TASK DESCRIPTION:
Output exactly the lines from the one containing "Screen dimensions: 1270x952" through the final line of the entries below, both included, and skip the pictures.

·····

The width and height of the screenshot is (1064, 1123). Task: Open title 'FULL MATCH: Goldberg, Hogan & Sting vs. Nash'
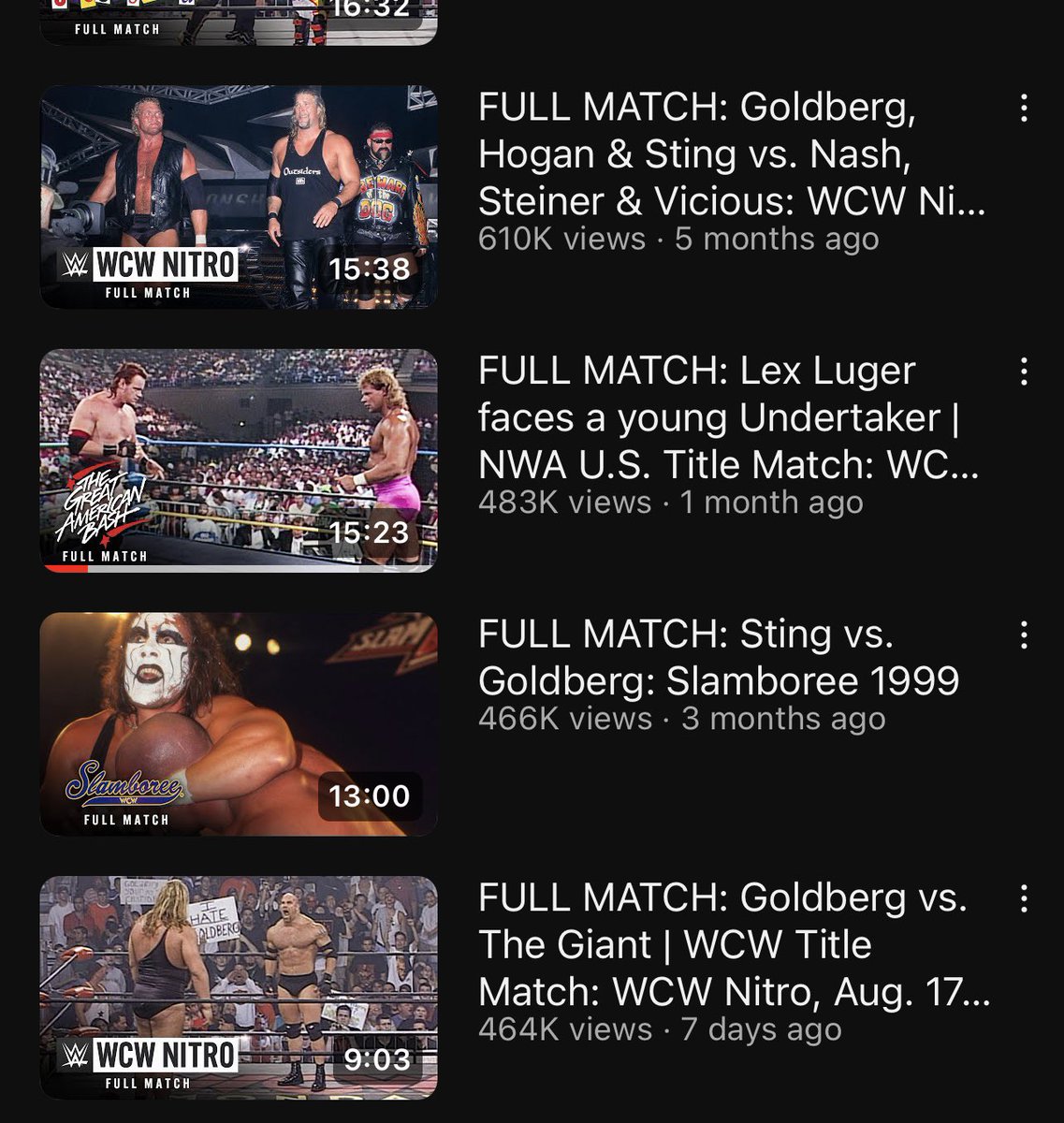(732, 154)
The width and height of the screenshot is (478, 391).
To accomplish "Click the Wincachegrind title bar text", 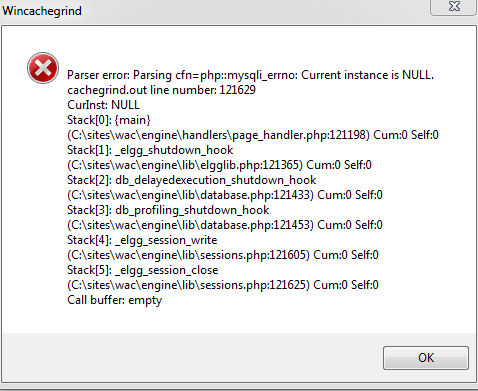I will tap(42, 11).
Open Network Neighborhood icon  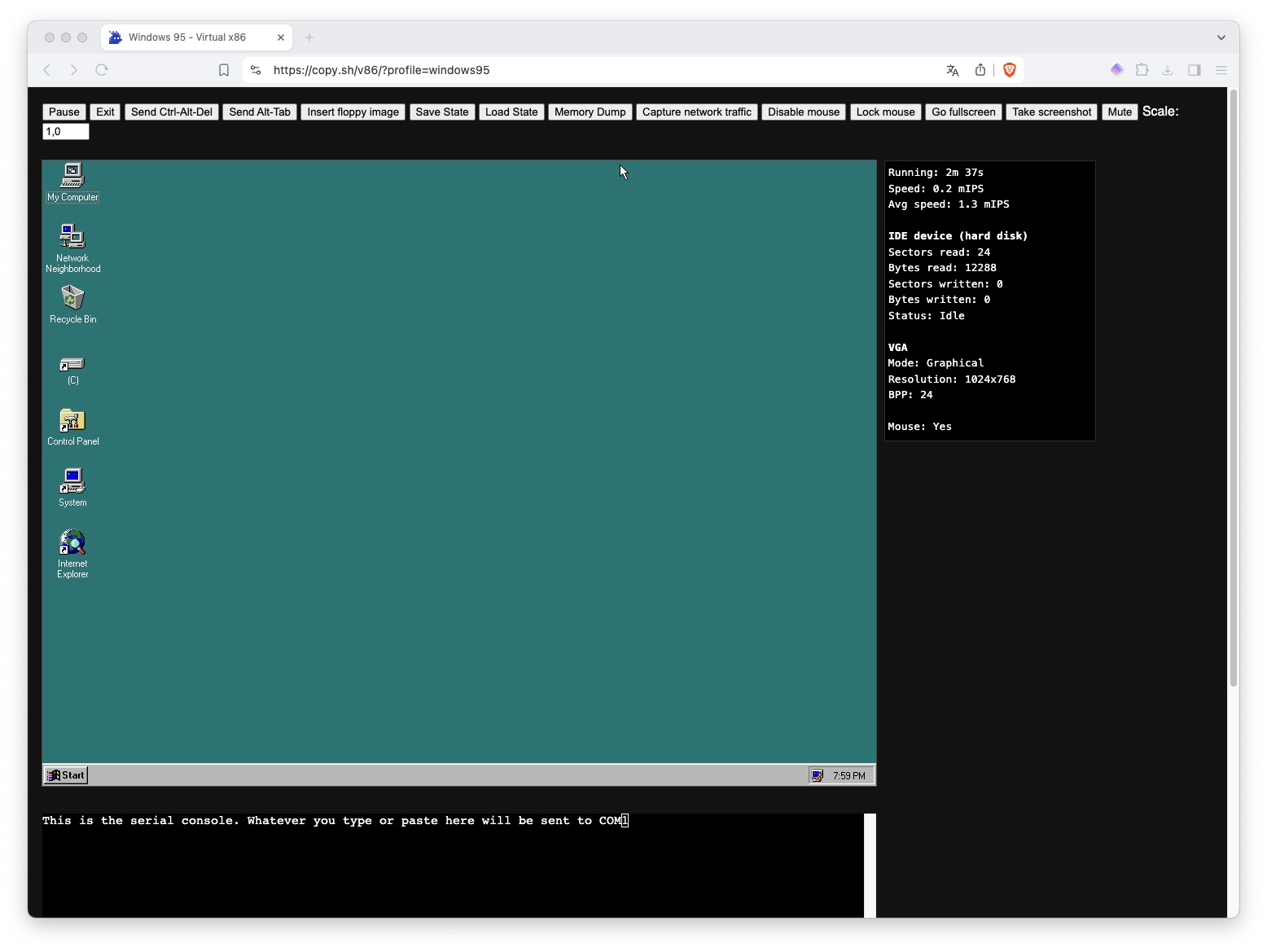coord(72,237)
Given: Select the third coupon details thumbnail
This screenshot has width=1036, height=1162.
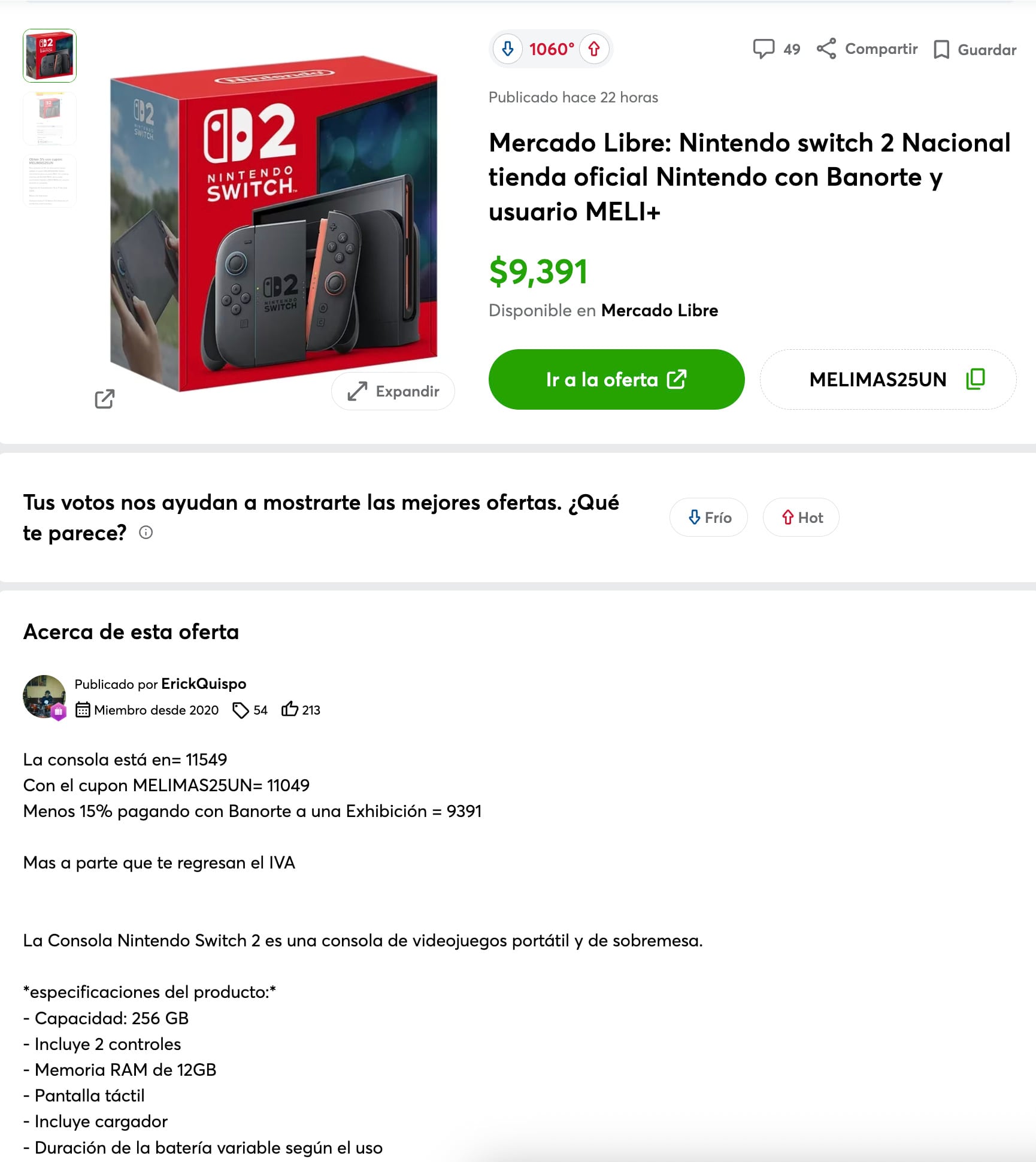Looking at the screenshot, I should [x=50, y=181].
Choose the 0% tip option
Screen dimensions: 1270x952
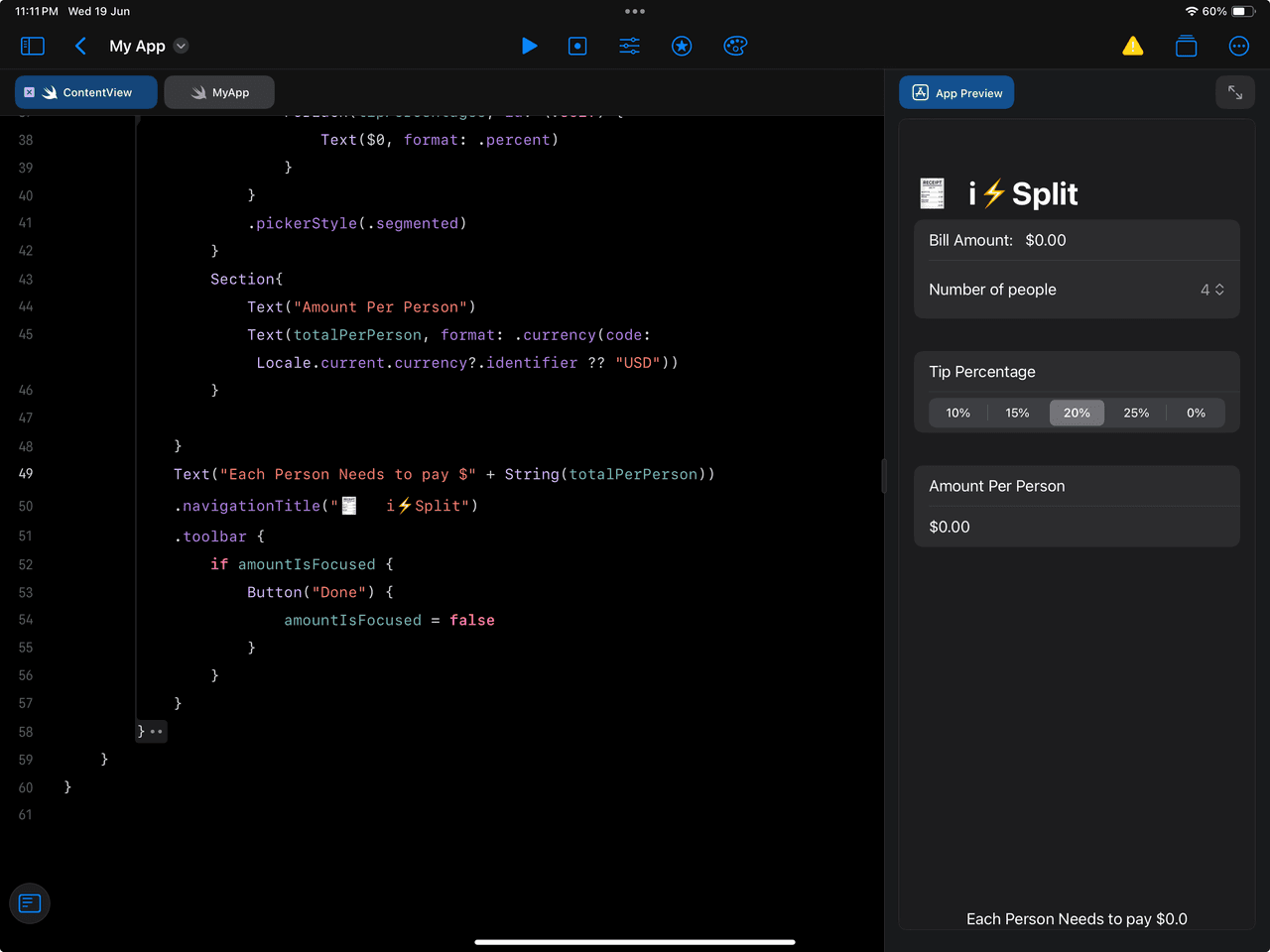(x=1196, y=413)
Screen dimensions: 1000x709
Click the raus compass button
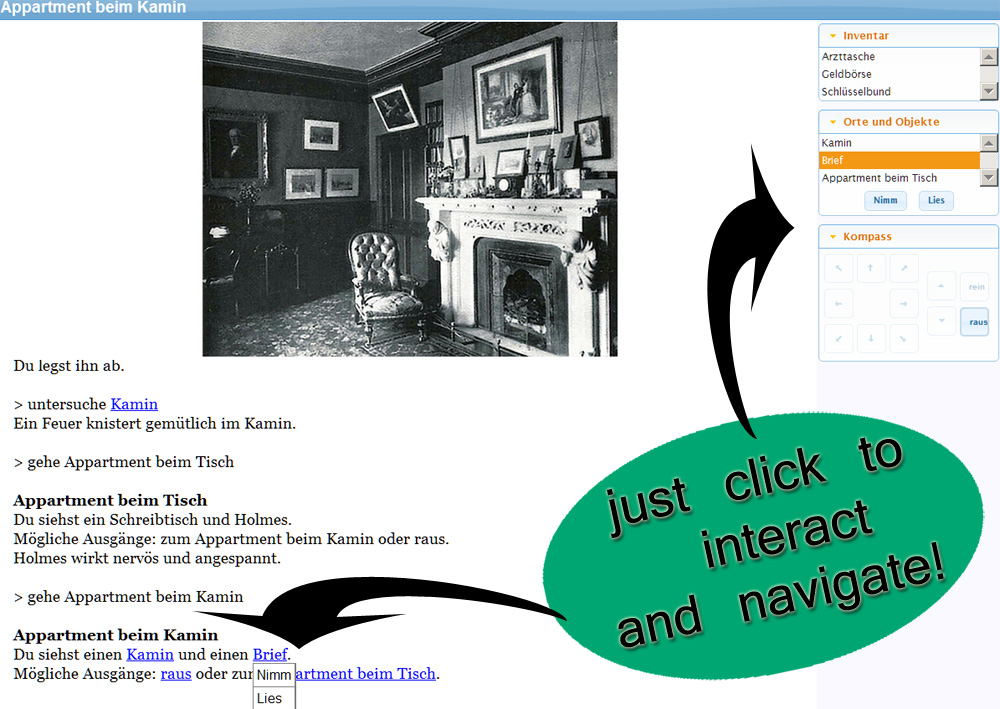(975, 322)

·····

SOLUTION BELOW:
Screen dimensions: 1270x952
(x=1196, y=413)
Screen dimensions: 1000x709
Click the raus compass button
(975, 322)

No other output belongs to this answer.